If all of the above assumptions are in fact true (and if the encouragement does in fact affect treatment uptake), Imbens and Angrist (1994) show that a particular causal effect—the *local* average treatment effect (LATE) among the subgroup of compliers—can be identified using the conventional two-stage least squares estimator. Formally, the LATE is $\mathbb{E}[Y(X=1) - Y(X=0) | X(Z=0)=0, X(Z=1)=1]$.

Because the ATE generally cannot be point identified under noncompliance, it is common for applied researchers to behave as if they are uninterested in this quantity. Often, researchers claim that the purpose of the experiment was to identify the LATE instead. However, the LATE is rarely of practical importance, because  whether subjects comply with an encouragement often depends on how that encouragement was implemented in the context of a particular experiment. Moreover, LATE also cannot be point identified unless all of the assumptions described above are satisfied.

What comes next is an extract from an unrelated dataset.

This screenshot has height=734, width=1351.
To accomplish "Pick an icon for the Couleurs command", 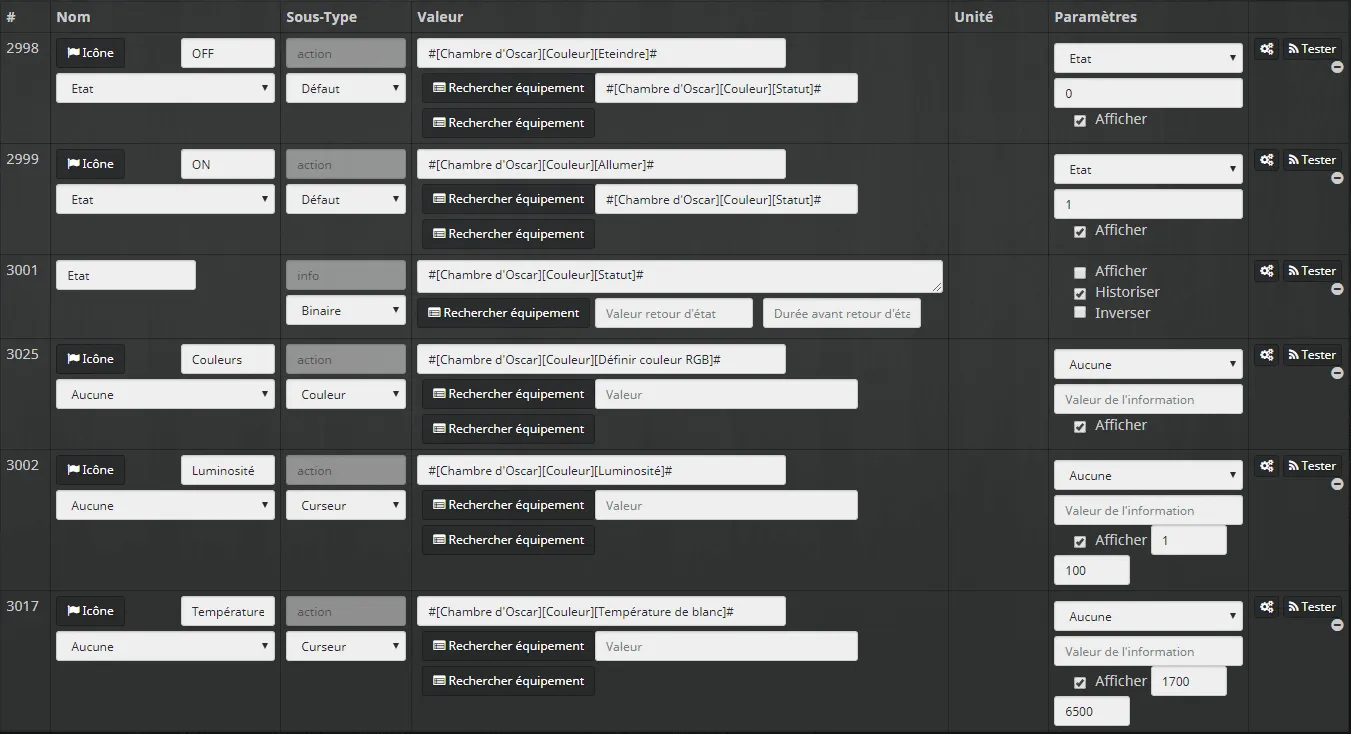I will (91, 359).
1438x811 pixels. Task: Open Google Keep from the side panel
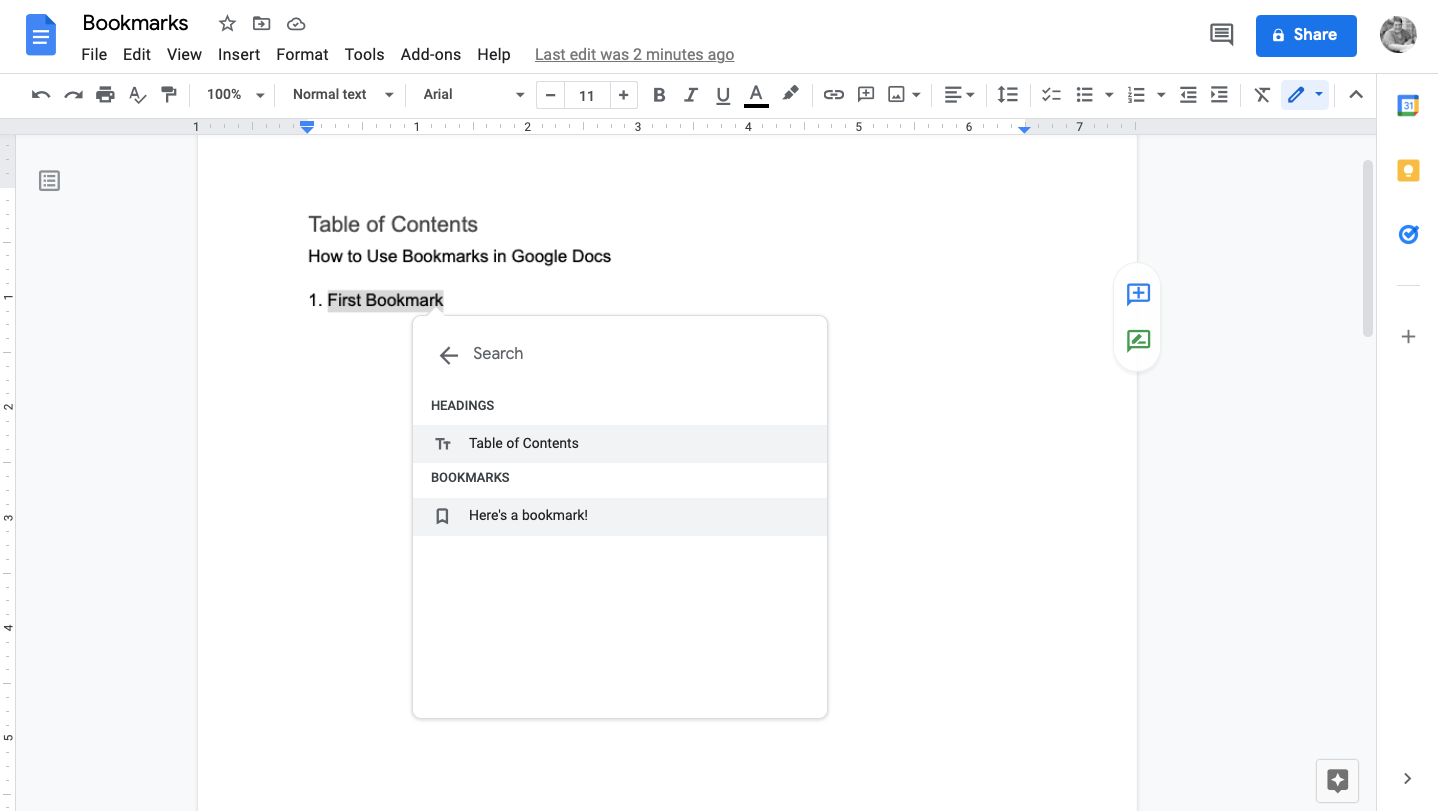(x=1408, y=170)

Below, we will show how `autobounds` allows researchers to compute *sharp bounds*, or the narrowest possible range of conclusions that honestly acknowledge limitations and use only the assumptions that are substantively defensible, for essentially any estimand including the ATE and LATE. We will also show how `autobounds` checks assumptions and alert researchers when their observable implications are violated.

---

# 3. Computation of effects via `autobounds`

In this section, we demonstrate the use of `autobounds`. First, we demonstrate how to compute sharp bounds on the original quantity of interest, the ATE, using only assumptions that are substantively justified. Next, we show how researchers can also target the LATE by simply declaring a different estimand. Finally, we illustrate how `autobounds` can detect violations of assumptions that would be missed by traditional methods.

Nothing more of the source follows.